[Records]

------------------------------------------------------------------------

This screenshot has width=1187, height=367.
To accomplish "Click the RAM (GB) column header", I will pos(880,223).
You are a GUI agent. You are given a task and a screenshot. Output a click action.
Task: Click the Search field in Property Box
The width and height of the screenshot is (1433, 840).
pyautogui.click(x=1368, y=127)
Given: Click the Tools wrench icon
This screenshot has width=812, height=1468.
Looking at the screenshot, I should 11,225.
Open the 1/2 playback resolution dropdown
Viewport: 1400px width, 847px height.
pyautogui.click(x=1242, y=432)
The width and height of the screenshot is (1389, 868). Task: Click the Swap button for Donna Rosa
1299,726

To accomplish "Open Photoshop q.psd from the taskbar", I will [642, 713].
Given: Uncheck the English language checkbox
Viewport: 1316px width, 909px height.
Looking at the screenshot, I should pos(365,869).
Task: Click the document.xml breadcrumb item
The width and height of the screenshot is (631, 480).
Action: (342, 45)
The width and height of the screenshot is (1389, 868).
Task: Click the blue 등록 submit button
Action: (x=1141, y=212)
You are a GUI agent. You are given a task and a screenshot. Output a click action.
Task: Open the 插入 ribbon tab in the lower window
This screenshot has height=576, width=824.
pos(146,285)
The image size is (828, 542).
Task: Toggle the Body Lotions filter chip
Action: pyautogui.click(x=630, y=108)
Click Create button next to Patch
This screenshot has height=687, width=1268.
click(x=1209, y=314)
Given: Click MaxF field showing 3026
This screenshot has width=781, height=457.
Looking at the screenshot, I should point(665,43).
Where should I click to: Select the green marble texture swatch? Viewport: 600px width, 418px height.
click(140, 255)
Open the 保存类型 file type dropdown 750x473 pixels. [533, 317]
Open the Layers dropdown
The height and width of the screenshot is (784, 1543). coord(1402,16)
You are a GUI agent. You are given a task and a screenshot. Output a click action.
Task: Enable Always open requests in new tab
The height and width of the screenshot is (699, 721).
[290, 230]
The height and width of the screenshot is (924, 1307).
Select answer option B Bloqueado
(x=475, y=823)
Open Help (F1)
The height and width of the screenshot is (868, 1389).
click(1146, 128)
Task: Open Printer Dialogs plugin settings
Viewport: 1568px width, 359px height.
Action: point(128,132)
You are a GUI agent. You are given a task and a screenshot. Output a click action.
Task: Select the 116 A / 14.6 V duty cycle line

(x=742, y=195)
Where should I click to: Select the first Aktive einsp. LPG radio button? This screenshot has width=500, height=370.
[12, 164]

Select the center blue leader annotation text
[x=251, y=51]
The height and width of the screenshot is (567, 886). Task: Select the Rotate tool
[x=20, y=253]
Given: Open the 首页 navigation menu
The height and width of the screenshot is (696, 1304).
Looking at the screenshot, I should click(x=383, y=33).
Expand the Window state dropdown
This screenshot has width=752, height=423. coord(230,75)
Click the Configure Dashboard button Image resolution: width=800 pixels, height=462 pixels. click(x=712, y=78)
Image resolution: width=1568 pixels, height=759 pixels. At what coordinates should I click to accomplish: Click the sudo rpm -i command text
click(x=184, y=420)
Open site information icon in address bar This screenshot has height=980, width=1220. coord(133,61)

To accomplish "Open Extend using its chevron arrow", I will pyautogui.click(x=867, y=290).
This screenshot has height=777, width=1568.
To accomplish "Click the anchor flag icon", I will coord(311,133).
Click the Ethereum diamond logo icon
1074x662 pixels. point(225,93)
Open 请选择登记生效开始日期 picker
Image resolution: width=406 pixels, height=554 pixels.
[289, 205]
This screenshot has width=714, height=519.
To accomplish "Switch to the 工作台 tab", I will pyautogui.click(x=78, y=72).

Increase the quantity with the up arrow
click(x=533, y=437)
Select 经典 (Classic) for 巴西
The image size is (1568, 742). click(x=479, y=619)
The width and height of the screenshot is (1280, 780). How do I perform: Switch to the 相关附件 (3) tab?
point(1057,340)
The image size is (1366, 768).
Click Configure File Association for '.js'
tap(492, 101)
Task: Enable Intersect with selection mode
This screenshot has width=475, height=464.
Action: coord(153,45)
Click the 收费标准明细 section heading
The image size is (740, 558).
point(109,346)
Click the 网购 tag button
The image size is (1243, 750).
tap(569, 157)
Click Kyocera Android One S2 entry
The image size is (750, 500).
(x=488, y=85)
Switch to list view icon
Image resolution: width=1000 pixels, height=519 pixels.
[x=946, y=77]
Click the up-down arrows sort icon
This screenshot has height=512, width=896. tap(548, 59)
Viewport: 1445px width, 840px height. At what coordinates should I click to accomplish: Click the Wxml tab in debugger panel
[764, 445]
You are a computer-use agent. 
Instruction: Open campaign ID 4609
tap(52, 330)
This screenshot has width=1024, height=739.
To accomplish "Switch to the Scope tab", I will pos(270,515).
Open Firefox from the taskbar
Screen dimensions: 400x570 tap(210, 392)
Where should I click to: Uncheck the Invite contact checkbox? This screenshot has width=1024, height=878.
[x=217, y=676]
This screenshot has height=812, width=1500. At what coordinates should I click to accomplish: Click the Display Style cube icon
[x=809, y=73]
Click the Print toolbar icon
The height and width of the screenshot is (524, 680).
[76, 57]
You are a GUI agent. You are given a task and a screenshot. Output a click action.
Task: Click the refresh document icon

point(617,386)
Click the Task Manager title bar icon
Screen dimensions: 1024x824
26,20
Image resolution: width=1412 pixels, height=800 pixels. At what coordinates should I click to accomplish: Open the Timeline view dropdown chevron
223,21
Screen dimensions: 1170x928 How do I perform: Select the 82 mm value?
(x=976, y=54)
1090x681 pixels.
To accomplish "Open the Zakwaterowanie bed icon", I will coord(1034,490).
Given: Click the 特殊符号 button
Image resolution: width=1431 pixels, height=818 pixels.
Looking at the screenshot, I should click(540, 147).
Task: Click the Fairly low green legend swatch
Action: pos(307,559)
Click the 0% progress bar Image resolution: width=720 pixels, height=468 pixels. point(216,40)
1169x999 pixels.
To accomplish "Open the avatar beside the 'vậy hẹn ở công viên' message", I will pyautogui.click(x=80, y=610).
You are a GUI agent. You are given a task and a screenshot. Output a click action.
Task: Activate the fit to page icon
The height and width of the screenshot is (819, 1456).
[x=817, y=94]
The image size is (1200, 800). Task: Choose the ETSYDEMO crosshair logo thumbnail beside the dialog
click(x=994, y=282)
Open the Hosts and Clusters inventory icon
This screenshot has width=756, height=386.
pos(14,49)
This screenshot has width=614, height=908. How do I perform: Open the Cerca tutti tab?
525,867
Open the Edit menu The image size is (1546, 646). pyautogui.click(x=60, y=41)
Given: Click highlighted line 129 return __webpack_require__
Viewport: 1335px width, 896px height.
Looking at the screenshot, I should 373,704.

------------------------------------------------------------------------

Rewrite the records from the line with "1090x681 pixels." up to and including the line with "Click the 0%", changing "Given" to "Goal" and leaving everything else unchanged.

▶ [ANSWER TO THE TASK]
1090x681 pixels.
To accomplish "Open the Zakwaterowanie bed icon", I will coord(1034,490).
Goal: Click the 特殊符号 button
Image resolution: width=1431 pixels, height=818 pixels.
Looking at the screenshot, I should click(540, 147).
Task: Click the Fairly low green legend swatch
Action: pos(307,559)
Click the 0% progress bar Image resolution: width=720 pixels, height=468 pixels. point(216,40)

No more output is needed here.